D.C.’s Mid-Atlantic obsessed restaurant, The Dabney, is serving a new cocktail that’s even more Maryland than the Orange Crush. (Don’t worry, Natty Boh is still safe from this superlative.) There, bar director Tyler Hudgens feeds off the energy in the kitchen where Chef Jeremiah Langhorne whips up dishes with America’s food history in mind. “You can tell the history of the world through alcohol,” Hudgens says. “It’s not always the most reliable because you have people drinking copious amounts of booze, but you get some of the best stories.”

Hudgens new tipple, “Waterman and Steamer Captains,” starring Maryland-made Lyon Sailors Reserve Bourbon-Barrel rum, takes Washingtonians back to the time of Prohibition on the Chesapeake Bay. “Most of us think of Prohibition as synonymous with backwoods stills and NASCAR-style races down unlit country roads,” Hudgens says. “Now picture those races over water.”

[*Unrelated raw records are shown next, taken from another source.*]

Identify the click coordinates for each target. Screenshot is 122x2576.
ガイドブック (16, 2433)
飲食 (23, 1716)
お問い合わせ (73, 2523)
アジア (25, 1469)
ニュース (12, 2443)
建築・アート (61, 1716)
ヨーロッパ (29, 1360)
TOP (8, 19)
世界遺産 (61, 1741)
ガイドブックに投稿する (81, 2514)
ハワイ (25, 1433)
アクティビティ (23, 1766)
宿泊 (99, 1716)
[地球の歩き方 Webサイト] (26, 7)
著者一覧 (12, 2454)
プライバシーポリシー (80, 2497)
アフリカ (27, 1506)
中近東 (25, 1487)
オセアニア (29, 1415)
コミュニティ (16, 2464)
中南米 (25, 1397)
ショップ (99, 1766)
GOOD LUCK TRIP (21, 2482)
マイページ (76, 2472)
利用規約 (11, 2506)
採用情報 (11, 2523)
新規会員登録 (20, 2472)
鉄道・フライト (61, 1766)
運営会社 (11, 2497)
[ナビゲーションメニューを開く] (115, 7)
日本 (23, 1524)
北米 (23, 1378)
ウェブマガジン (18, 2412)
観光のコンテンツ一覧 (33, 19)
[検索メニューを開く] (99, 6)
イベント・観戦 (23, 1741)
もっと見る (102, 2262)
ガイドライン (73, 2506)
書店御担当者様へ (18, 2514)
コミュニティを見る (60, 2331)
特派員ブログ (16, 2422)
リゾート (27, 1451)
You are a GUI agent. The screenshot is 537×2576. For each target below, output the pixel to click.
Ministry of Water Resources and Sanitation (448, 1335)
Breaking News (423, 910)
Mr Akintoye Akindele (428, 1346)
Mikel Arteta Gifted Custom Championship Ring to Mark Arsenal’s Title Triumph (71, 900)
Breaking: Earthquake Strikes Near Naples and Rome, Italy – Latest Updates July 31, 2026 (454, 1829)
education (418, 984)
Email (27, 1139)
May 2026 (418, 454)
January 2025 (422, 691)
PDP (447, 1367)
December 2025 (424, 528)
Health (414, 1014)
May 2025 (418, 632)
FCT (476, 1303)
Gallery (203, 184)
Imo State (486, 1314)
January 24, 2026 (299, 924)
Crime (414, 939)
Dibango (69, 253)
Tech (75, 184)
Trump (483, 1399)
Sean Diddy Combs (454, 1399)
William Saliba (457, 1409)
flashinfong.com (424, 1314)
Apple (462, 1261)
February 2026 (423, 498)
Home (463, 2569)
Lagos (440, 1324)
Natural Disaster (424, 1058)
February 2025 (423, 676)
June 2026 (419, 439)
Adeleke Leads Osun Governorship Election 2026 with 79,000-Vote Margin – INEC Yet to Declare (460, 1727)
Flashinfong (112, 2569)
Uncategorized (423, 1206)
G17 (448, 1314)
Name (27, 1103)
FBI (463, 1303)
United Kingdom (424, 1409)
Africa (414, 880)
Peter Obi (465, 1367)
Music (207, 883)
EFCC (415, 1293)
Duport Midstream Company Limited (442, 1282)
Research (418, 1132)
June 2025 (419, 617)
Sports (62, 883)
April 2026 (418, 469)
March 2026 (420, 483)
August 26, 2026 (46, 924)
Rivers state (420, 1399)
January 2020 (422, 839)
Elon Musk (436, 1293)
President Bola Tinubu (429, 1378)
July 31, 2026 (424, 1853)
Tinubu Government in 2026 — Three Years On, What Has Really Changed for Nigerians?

She explains that stills of rum were hidden across the Chesapeake Bay watershed’s thousands of tributaries, and various watermen and steamer captains would boat out to the rum line (then two or three miles off shore) and illegally bring the rum back into the U.S. via the Chesapeake Bay. Someone please produce a Netflix series about grizzly characters pulling up bottles from crab traps, stat!

Most of the rum haul wound up in Charm City. “Maryland never enforced prohibition, and Baltimore was a notoriously ‘wet’ city throughout the decade-long ban on alcohol,” Hudgens continues. While most associate whiskey, and more specifically moonshine, with the 1920s and the 1930s, rum was a popular distillate because it was easy to produce and accessible, thanks to the proximity to the Caribbean.

The drink ($13) also contains H&H Madeira Rainwater, a bold fortified wine most similar to port, that was used to toast the signing of the Declaration of Independence, plus Sibona Amaro and a bay leaf garnish.

Hudgens is happy to talk history with anyone who sits down at her bar. “At first we were nervous about shoving too much information at people because we didn’t want to be pretentious blowhards with five minutes of talking points, but now people are like, ‘they’re doing cool stuff, we want to hear about it.'”

As for what’s next for The Dabney, Hudgens hints at a build-out of the basement that would feature a more casual, low-key atmosphere, where guests could pair charcuterie and oysters with aperitifs.